From the entries below, output the line with "Open the API Keys page" and each following line up to and including the line with "Check the Blood", exactly as written.

◆ Record extracts
§ §
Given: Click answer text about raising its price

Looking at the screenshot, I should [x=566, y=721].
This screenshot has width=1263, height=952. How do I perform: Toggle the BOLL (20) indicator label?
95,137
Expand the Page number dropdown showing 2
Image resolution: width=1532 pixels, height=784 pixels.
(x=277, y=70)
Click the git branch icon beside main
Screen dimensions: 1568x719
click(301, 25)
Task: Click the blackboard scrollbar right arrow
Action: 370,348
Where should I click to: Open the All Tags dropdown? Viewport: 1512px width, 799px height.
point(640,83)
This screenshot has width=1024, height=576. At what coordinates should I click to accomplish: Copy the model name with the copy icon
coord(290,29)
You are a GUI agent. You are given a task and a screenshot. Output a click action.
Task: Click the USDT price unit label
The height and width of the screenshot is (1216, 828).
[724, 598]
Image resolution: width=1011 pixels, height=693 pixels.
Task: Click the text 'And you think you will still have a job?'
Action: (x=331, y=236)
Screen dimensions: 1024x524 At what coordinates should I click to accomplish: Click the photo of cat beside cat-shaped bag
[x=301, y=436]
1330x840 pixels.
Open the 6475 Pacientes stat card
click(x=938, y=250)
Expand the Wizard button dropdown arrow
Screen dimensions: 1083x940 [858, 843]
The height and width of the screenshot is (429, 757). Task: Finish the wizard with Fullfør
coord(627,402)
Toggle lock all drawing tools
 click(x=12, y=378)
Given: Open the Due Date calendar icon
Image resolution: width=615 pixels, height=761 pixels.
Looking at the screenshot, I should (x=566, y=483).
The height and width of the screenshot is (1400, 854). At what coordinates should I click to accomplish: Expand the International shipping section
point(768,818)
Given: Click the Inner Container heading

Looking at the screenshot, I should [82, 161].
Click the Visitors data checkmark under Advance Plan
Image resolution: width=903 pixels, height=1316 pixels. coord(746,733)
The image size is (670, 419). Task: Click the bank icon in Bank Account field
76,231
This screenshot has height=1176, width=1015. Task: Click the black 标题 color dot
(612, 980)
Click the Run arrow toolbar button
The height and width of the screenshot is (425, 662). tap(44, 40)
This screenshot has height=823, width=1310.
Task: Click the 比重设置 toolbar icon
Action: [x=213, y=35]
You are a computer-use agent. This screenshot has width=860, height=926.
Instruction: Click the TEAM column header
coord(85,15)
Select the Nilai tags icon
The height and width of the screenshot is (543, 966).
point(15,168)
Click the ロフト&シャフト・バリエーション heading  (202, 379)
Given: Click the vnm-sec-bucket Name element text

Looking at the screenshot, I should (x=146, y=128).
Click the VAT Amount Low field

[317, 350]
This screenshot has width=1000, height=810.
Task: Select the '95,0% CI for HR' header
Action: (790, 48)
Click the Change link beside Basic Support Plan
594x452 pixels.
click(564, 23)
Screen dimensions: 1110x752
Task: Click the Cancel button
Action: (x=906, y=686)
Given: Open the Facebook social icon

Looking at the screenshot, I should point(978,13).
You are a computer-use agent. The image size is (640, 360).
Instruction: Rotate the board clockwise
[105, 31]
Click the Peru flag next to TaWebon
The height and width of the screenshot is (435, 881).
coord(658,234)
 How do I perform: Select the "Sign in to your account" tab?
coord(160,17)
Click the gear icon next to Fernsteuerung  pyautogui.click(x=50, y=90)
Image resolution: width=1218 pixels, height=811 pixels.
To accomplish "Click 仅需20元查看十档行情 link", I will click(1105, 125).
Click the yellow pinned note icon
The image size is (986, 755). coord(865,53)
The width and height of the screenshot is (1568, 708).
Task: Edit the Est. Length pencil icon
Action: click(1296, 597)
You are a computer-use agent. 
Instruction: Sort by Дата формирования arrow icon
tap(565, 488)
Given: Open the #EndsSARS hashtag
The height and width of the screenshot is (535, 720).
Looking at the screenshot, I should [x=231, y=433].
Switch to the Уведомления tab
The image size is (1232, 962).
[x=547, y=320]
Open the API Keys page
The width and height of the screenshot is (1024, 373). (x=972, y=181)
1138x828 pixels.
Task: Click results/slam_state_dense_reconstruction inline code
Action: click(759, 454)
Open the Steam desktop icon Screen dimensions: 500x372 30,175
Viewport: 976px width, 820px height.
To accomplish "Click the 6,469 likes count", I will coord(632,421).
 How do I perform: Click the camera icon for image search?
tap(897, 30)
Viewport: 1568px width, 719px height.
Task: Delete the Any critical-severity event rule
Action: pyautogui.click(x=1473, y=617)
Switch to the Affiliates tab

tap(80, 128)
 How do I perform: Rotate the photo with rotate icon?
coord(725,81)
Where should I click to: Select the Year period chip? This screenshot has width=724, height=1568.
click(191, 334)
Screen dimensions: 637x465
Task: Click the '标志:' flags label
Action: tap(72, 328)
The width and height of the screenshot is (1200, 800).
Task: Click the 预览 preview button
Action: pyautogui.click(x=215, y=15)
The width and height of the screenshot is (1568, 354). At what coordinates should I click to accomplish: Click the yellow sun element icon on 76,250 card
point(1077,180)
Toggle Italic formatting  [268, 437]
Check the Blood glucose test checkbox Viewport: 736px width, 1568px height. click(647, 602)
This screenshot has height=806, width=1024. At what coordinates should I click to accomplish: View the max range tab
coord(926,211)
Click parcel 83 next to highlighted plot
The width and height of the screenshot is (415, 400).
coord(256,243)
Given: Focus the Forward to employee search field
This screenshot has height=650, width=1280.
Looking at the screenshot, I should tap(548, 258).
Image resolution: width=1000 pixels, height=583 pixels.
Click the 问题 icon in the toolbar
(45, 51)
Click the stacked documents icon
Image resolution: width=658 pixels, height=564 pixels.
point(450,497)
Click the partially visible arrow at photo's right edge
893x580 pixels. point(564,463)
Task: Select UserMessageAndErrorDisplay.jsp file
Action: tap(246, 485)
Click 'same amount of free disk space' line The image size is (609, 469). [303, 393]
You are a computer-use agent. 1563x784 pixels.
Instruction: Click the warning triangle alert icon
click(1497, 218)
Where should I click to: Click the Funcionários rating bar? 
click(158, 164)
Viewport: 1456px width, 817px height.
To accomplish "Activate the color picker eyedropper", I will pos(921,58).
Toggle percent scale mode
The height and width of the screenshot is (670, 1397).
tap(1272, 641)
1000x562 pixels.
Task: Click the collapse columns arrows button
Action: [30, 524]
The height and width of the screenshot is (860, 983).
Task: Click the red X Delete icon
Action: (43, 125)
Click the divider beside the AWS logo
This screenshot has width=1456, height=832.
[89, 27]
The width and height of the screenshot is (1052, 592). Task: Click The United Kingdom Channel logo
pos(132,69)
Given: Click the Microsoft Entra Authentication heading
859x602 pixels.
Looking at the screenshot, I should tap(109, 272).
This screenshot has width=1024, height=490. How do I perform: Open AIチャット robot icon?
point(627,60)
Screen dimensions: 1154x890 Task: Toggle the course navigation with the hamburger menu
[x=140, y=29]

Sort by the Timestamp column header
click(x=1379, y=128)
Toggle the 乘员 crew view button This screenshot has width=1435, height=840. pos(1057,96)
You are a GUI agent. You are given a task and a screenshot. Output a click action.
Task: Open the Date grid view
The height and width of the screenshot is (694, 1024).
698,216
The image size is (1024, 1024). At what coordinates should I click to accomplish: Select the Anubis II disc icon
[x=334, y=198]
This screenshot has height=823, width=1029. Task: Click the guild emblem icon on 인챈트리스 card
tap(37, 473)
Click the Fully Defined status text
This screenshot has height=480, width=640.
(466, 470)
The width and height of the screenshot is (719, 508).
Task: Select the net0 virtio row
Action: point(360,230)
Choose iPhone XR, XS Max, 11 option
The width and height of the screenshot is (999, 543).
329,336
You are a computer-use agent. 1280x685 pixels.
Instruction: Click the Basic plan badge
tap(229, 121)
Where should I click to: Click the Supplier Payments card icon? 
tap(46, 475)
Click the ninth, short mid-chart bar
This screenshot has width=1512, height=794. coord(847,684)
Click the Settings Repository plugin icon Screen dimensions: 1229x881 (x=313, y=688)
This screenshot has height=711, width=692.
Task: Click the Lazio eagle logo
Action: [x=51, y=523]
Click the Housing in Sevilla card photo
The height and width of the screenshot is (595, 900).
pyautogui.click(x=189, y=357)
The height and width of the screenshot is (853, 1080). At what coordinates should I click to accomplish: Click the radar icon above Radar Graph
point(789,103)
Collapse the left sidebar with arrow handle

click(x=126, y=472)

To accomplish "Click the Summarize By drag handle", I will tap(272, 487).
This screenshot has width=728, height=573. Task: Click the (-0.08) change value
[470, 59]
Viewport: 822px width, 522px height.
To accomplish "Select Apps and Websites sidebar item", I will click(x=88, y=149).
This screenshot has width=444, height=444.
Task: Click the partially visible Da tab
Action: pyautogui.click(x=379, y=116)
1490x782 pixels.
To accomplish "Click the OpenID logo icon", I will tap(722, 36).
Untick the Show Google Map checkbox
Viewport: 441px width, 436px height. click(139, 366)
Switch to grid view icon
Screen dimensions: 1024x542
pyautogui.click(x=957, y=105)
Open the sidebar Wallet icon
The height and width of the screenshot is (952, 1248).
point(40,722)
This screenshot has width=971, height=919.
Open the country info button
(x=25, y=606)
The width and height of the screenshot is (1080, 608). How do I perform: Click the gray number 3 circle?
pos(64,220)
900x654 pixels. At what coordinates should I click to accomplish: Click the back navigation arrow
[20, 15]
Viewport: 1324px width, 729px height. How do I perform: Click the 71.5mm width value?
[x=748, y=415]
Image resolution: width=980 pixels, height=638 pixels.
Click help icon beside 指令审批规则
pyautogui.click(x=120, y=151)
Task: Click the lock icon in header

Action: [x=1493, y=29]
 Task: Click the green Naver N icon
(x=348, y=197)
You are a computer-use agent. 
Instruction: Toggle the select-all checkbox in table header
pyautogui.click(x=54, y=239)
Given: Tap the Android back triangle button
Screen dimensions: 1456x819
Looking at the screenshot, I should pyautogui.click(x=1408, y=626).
§ §
◆ Answer for this exercise
Open the API Keys page
The width and height of the screenshot is (1024, 373). (x=972, y=181)
1138x828 pixels.
Task: Click results/slam_state_dense_reconstruction inline code
Action: click(759, 454)
Open the Steam desktop icon Screen dimensions: 500x372 30,175
Viewport: 976px width, 820px height.
To accomplish "Click the 6,469 likes count", I will coord(632,421).
 How do I perform: Click the camera icon for image search?
tap(897, 30)
Viewport: 1568px width, 719px height.
Task: Delete the Any critical-severity event rule
Action: pyautogui.click(x=1473, y=617)
Switch to the Affiliates tab

tap(80, 128)
 How do I perform: Rotate the photo with rotate icon?
coord(725,81)
Where should I click to: Select the Year period chip? This screenshot has width=724, height=1568.
click(191, 334)
Screen dimensions: 637x465
Task: Click the '标志:' flags label
Action: tap(72, 328)
The width and height of the screenshot is (1200, 800).
Task: Click the 预览 preview button
Action: pyautogui.click(x=215, y=15)
The width and height of the screenshot is (1568, 354). At what coordinates should I click to accomplish: Click the yellow sun element icon on 76,250 card
point(1077,180)
Toggle Italic formatting  [268, 437]
Check the Blood glucose test checkbox Viewport: 736px width, 1568px height. click(647, 602)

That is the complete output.